Is It Important to Get Building Permits in Long Beach?

shannonjones City of Long Beach , Featured Articles , Real Estate Leave a Comment

Frequently, I am asked by Long Beach home buyers and sellers about permits — how important are they? The answer is — very!

If you are making additions or improvements that you think the city may require building permits for, then GET THEM! And if you’re not sure, then head to Long Beach City Hall or call the planning and building department.

I have had Long Beach buyers who cancelled transactions because of unpermitted modifications or additions to homes. Home improvements can be pricy and sometimes homeowners in Long Beach and elsewhere choose to cut corners by not paying the permit fees. But that can be false economy.

When a homeowner sells, the California Association of Realtors (CAR) disclosure forms specifically ask whether there are any unpermitted additions or modifications. The appraiser may check to see if there are bedrooms, bathrooms, or additional square footage that is unpermitted. And the underwriter may request permits. Neither appraisers nor buyers will assign as much value to additions that aren’t permitted.

Recently, we had a Long Beach home sale that almost fell apart because the seller had added a bathroom, a built-in spa, an outdoor kitchen and a bathroom — all without permits. The appraiser noted the unpermitted improvements and the underwriter requested permits. Because they weren’t able to obtain a loan without permits, the home buyers threatened to cancel if we produce permits. The seller said none of the items were permitted but getting them would be “No problem.”

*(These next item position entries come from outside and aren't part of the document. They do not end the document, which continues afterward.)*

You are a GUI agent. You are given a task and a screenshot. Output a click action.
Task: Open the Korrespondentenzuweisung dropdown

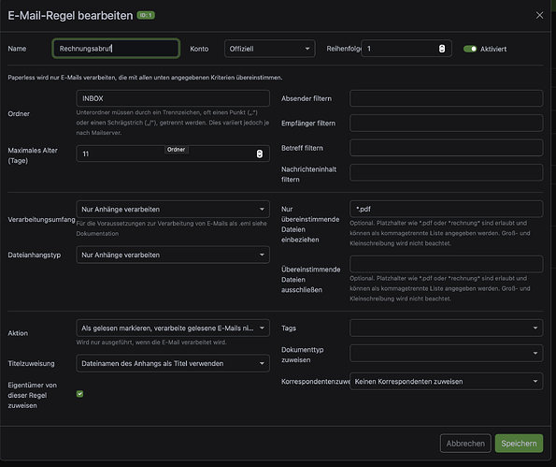click(x=446, y=382)
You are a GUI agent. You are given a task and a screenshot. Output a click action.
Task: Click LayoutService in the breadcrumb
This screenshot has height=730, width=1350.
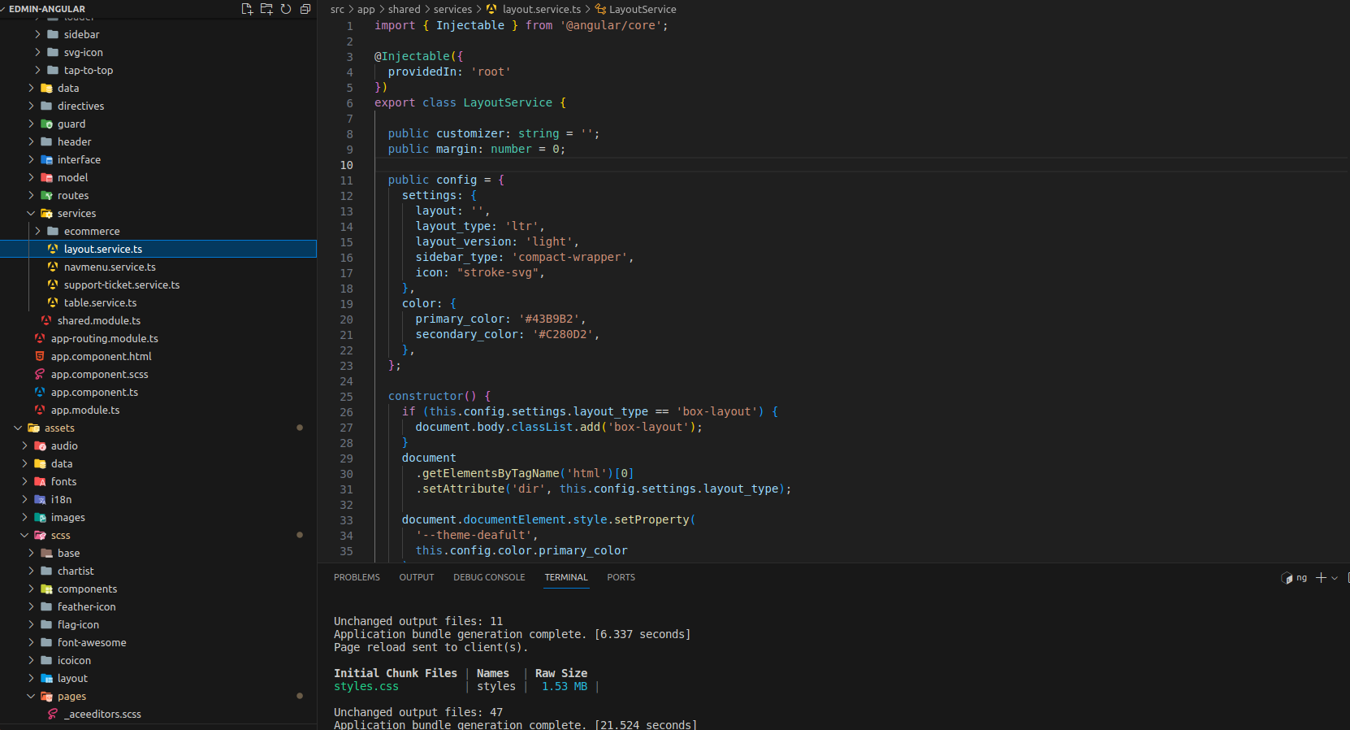coord(642,9)
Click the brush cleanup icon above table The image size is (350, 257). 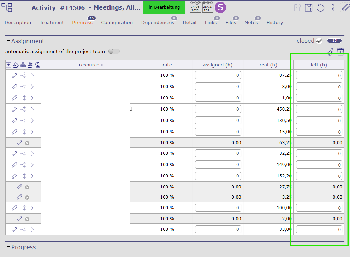330,52
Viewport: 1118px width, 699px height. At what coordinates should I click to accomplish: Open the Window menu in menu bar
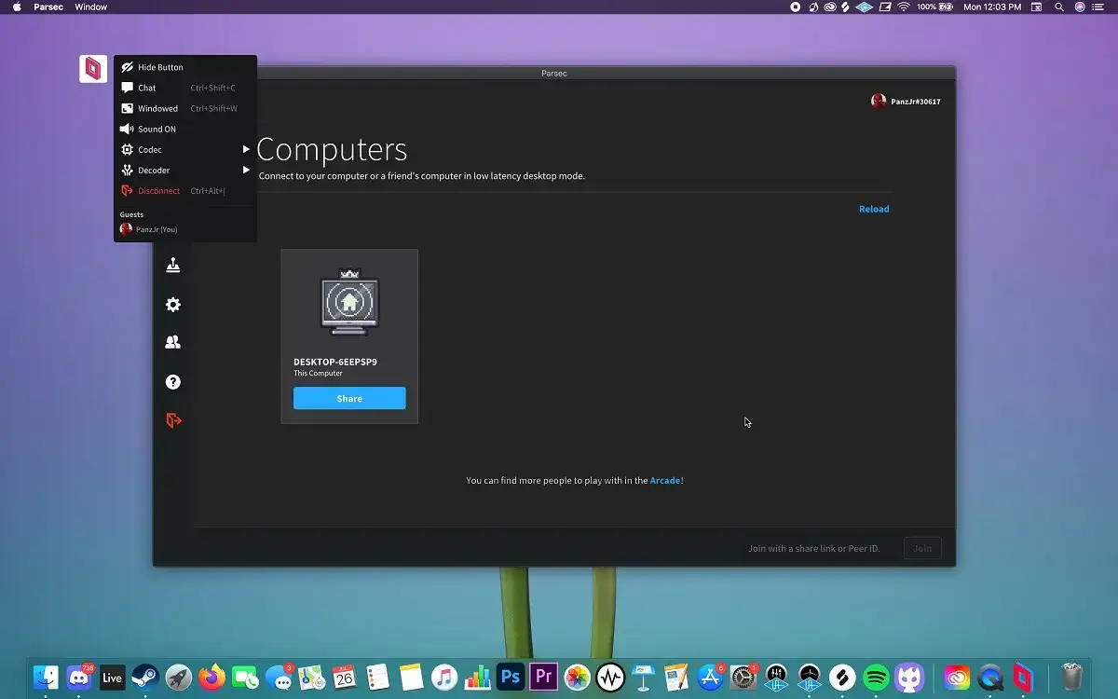[x=91, y=7]
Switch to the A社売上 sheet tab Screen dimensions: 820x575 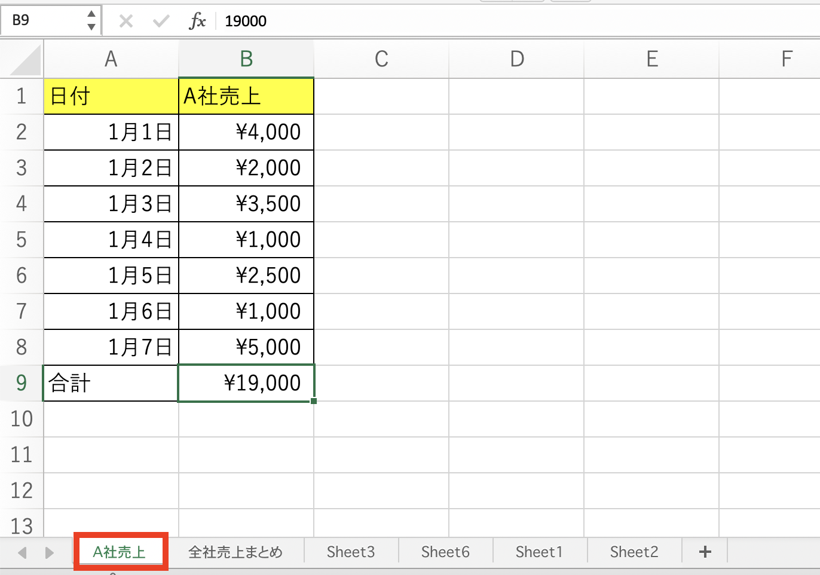coord(120,552)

In this case, we were lucky because everything had been built in a workmanlike manner and the owner still had drawings and photos of before, during, and after. The city of Long Beach worked with us. However, it caused more than a month in delays and additional expenses as the buyers rate lock expired. The seller had to spend money to get an engineer to produce a detailed report on a rush basis.

The seller’s reason for not getting the permits in this case was to save money on the permit fees and to avoid having his property taxes increased. In the process, the buyers almost backed out. If they had, he would have probably ended up selling the home for thousands of dollars less because while we were grappling with permits, several comparable but lower priced properties had been listed in his Long Beach neighborhood.

You know what you’re saving when you cut corners… But do you know what you’re potentially losing?